EXERCISE INPUT section start
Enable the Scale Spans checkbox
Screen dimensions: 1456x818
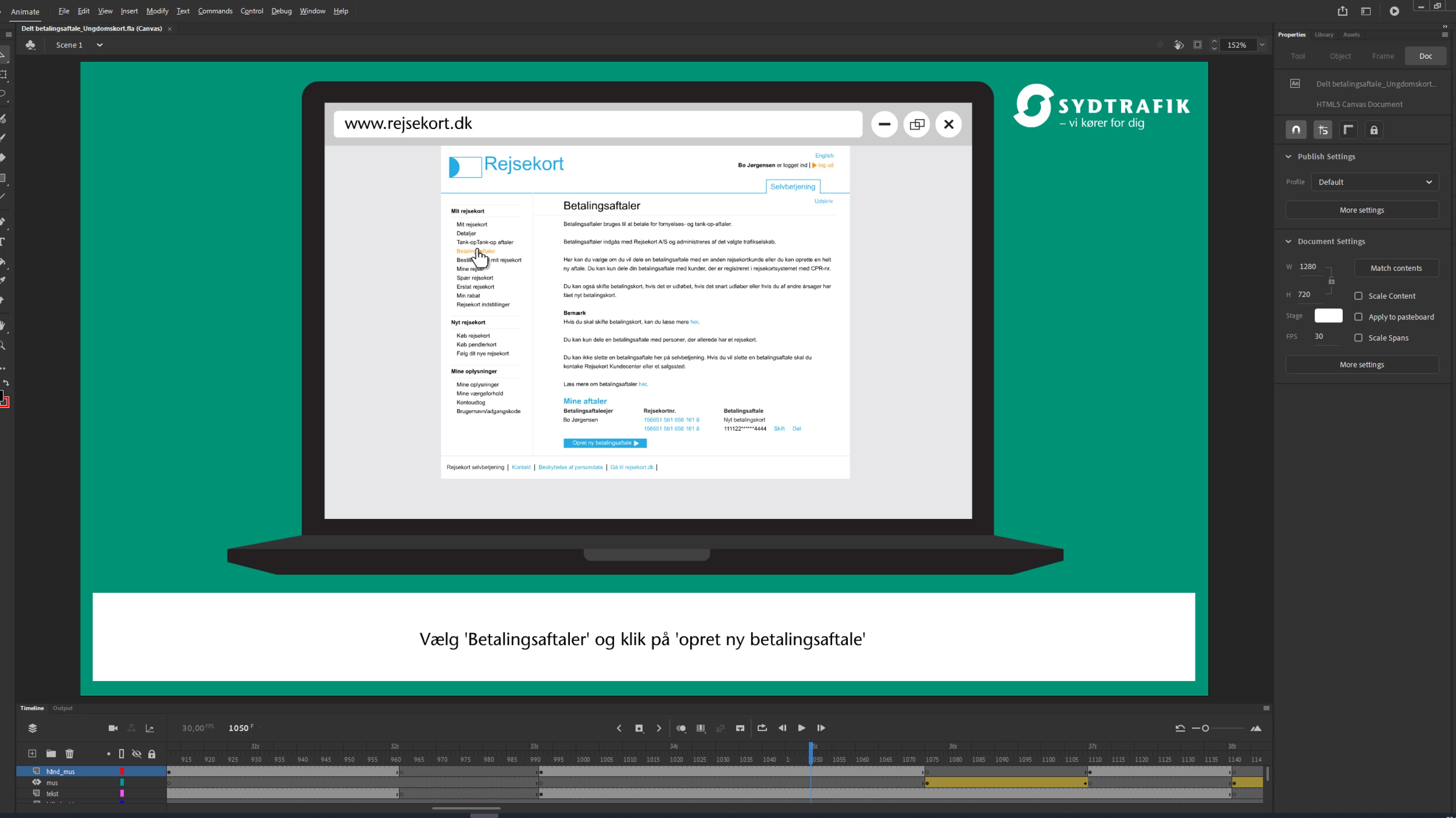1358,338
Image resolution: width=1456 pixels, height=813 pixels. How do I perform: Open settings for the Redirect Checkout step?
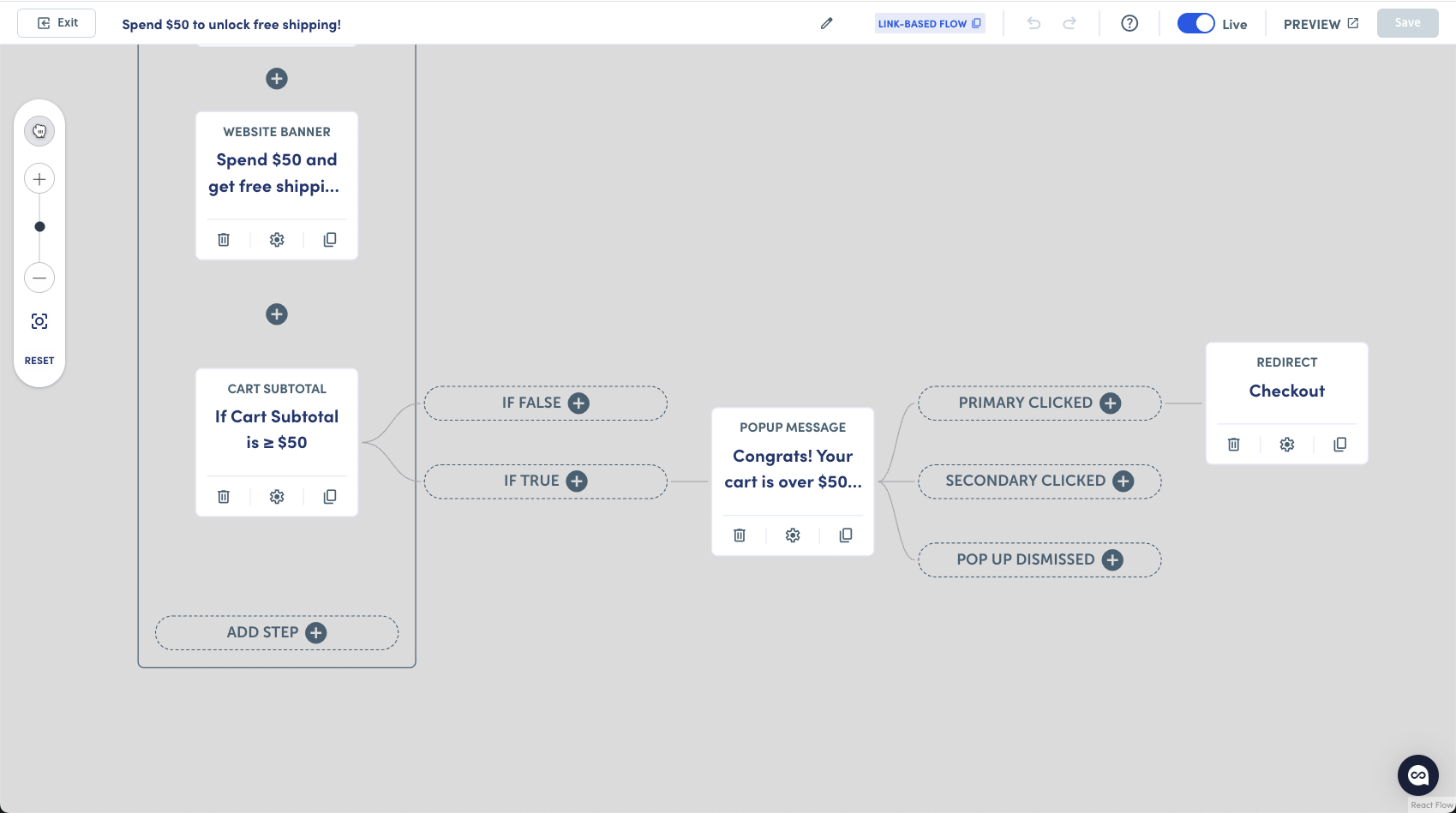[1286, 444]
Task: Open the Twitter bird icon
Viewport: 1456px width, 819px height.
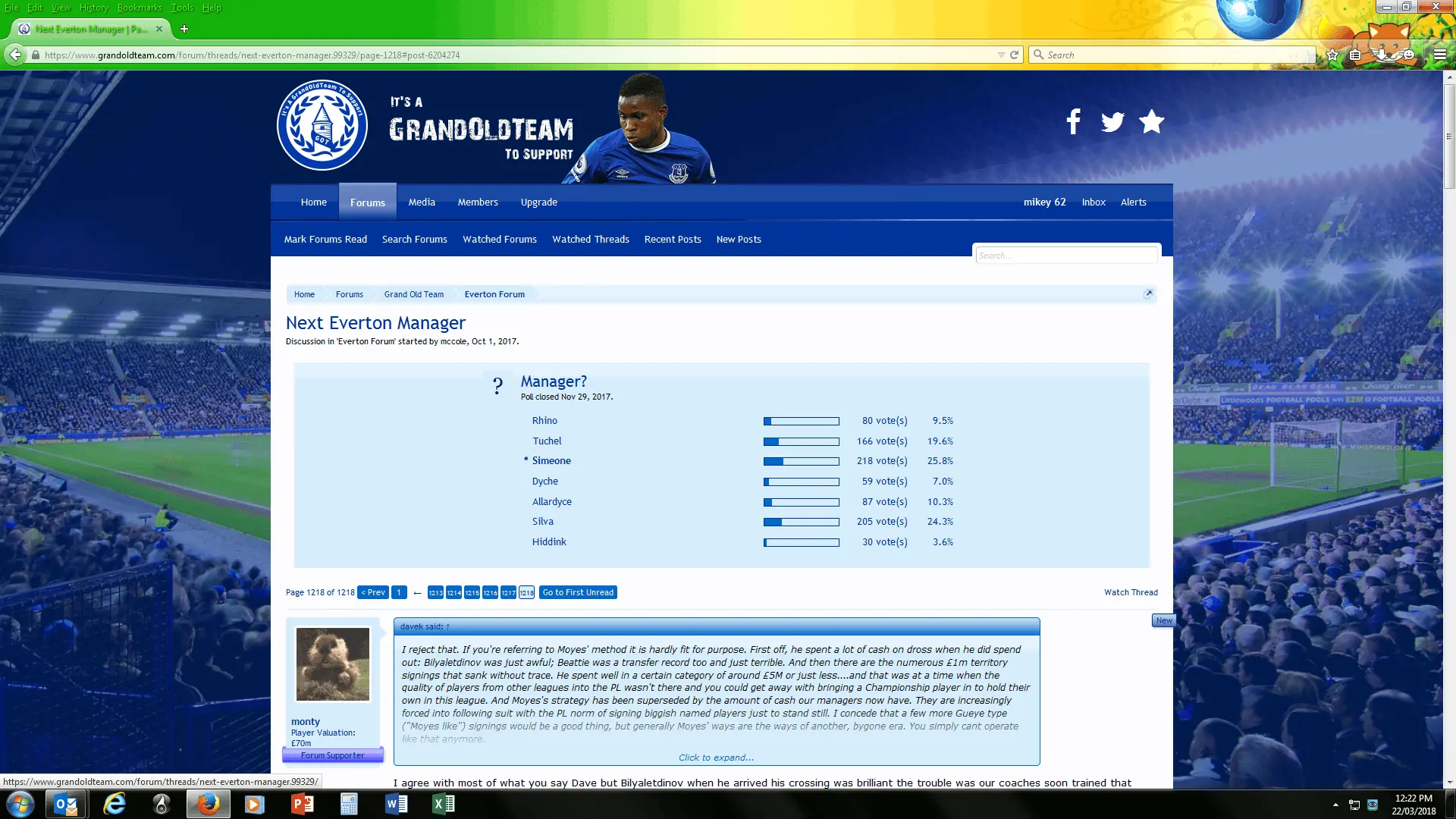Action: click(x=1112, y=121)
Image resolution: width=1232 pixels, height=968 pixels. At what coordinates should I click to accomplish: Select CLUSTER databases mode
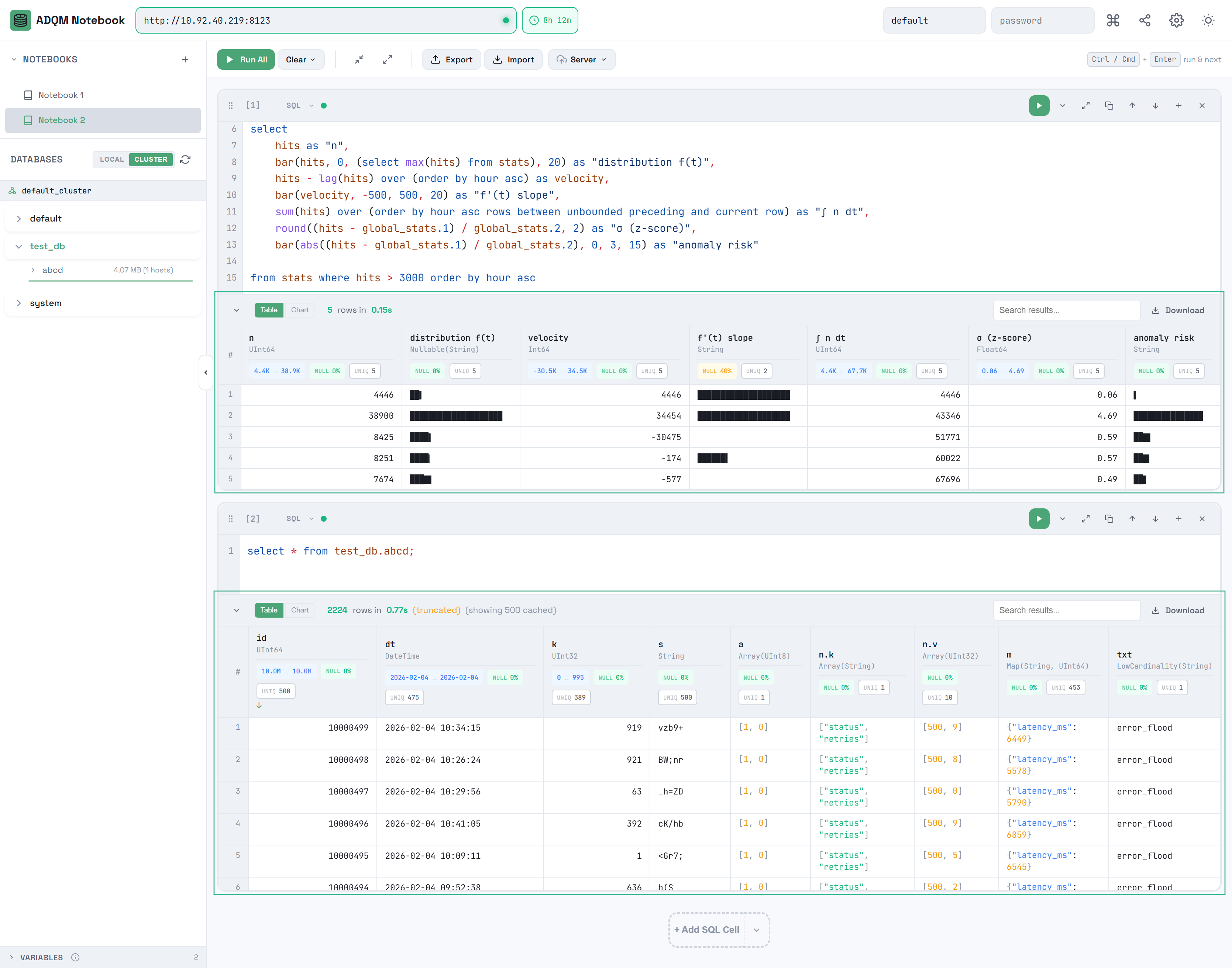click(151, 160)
EXERCISE INPUT section end
=== EXERCISE ===
An exact, image-free transcription of all the records above is needed.

=== EXERCISE ANSWER ===
Enable the Scale Spans checkbox
Screen dimensions: 1456x818
1358,338
Image resolution: width=1456 pixels, height=813 pixels. How do I perform: Open settings for the Redirect Checkout step?
[1286, 444]
Task: Open the Twitter bird icon
Viewport: 1456px width, 819px height.
Action: click(x=1112, y=121)
Image resolution: width=1232 pixels, height=968 pixels. At what coordinates should I click to accomplish: Select CLUSTER databases mode
click(151, 160)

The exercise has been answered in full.